Vermutlich hängt das mit einer Entwicklung zusammen, die seit einigen Jahren zu beobachten ist: Im Zeitalter von Smartphone und Tablet ist auch der PC zur Wegwerfware geworden. Wer sich früher einen PC zugelegt habe, der musste sich mit der Thematik mehr auseinander setzen. Der musste wissen, was er für welchen Anwendungszweck benötigt. Heute gibt es regelmäßig Schnäppchenangebote in Discountern, bei denen die sofort internetfähige Komplettlösung präsentiert wird. „Bei der Installation zuhause sind dann nur noch wenige Klicks und Eingaben nötig“, sagt Wessels. Das ist für die Kunden auf den ersten Blick sicher ein Vorteil, verhindert aber, dass sich der Privathaushalt eingehender mit dem System beschäftigt. Wenn es dann ein Problem gibt, sieht der Verbraucher nur zwei Möglichkeiten. Entweder er hat einen „Bastler“ im Bekanntenkreis, der ihm weiterhilft, oder er packt Platinen und Co. zusammen, bringt sie zum Wertstoffhof und wartet auf das nächste Kaufhaus-Prospekt. „Für viele PC-Nutzer ist kaputt einfach kaputt“, bringt es Wessels auf den Punkt.

Im Kreis Kleve gebe es offiziell nicht einmal eine handvoll Experten, die Computer-Reparaturen anbieten, sagt Wessels.
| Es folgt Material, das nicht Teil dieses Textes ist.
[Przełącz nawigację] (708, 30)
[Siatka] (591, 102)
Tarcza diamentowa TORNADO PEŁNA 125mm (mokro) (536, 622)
Neben der gewachsenen Wegwerfmentalität sorgt hierfür sicher noch ein weiterer Grund: Würden Fachleute wie Wessels bei Privatkunden einen vergleichbaren Stundensatz wie bei den Geschäftskunden ansetzen, wären sie für viele schlicht zu teuer. Eine Handwerkerstunde für die Reparatur der Waschmaschine wird eben leichter bezahlt, als jene für den PC.

Dabei stimme der Satz, dass der PC kaputt und damit ersetzbar sei, „nur in 20 Prozent aller Fälle“, so Wessels. Je nach Aufwand seien die zu rettenden Daten regelmäßig noch zu finden. Die Verantwortung für Ausfälle von Betriebssystemen und Programmen ist laut dem Experten übrigens gerecht verteilt: „Ich würde sagen, das liegt bei fifty-fifty“. Manchmal sei es ein Bedienerfehler, manchmal verursache beispielsweise ein fehlgeschlagenes Update folgenreiche Schäden. Wie etwa aktuell bei Windows 10.

Generell empfiehlt Wessels PC-Nutzern daher Folgendes: „Ich würde immer mit zwei Partitionen arbeiten, bei denen ich auf einer das Betriebssystem habe und auf der anderen die Daten. Außerdem rate ich jedem, die Daten regelmäßig auf einer externen Festplatte zu sichern.“ So sei die Wahrscheinlichkeit, im Fall eines Absturzes oder Spannungsschadens die Daten noch zu retten, groß. Und die Notwendigkeit, gleich einen neuen PC zu kaufen, gering.